Assata Shakur, wanted Black Liberation Army member, dies at 78 in Cuba
Assata Shakur, a Black Liberation Army member who was convicted in the 1973 murder of a New Jersey state trooper, has died in Cuba, where she had to fled to after escaping from prison, Cuban officials said Friday. She was 78.
Her conviction for the murder of Trooper Werner Foerster, and subsequent escape, garnered her a permanent spot on the New Jersey State Police’s Most Wanted List. The state long sought to extradite Shakur, also known as Joanne Chesimard, from Cuba, without success.
The Cuban Ministry of Foreign Affairs said she died in Havana of health complications and advanced age.
The civil rights activist and convicted murderer had continued to be a top priority for law enforcement officials in the United States over the more than four decades after she broke out of a Clifton, New Jersey, prison.
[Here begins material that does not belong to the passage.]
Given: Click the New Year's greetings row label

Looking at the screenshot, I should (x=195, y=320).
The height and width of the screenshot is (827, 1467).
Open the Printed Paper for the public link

In May 1973, Shakur and two other members of the Black Liberation Army (BLA), an underground militant group, were pulled over on the New Jersey Turnpike by Trooper Foerster and another highway officer. During a confrontation, a shootout ensued, killing Foerster and one of the passengers in the car.
Foerster was 34 at the time of his death, and left behind a wife and young son.
Shakur was wounded in the shootout and arrested. She was later convicted of first-degree murder.

In 1979 -- two years into her life sentence -- she was broken free from prison with the help of other members of BLA and later fled to Cuba, where Fidel Castro granted her asylum.
Shakur made history by becoming the first woman to make the FBI's most-wanted list and was revered by some activist groups for her anti-sexism and anti-racism activism prior to the conviction.
Born JoAnne Deborah Byron in Flushing, Queens, Shakur grew up in New York City and Wilmington, North Carolina. She became involved in political activism at the Borough of Manhattan Community College and City College of New York.
"I was convicted by—I don't even want to call it a trial, it was lynching, by an all-white jury," Shakur told BET in 2001. "I had nothing but contempt for the system of justice under which I was tried."
She was also the godmother and step-aunt of late rapper Tupac Shakur.
The FBI had offered a $2 million reward for her capture.
A joint statement from New Jersey Gov. Phil Murphy and state police Superintendent Col. Patrick Callahan on Friday said they had spoken with Secretary of State Marco Rubio in the wake of Shakur's death. They said they would vigorously oppose any attempts to repatriate her remains to the U.S.
"Unlike his killer, Trooper Foerster never had a chance to live out his days in peace," the joint statement said. "But we remain fully committed to honoring his memory and sacrifice."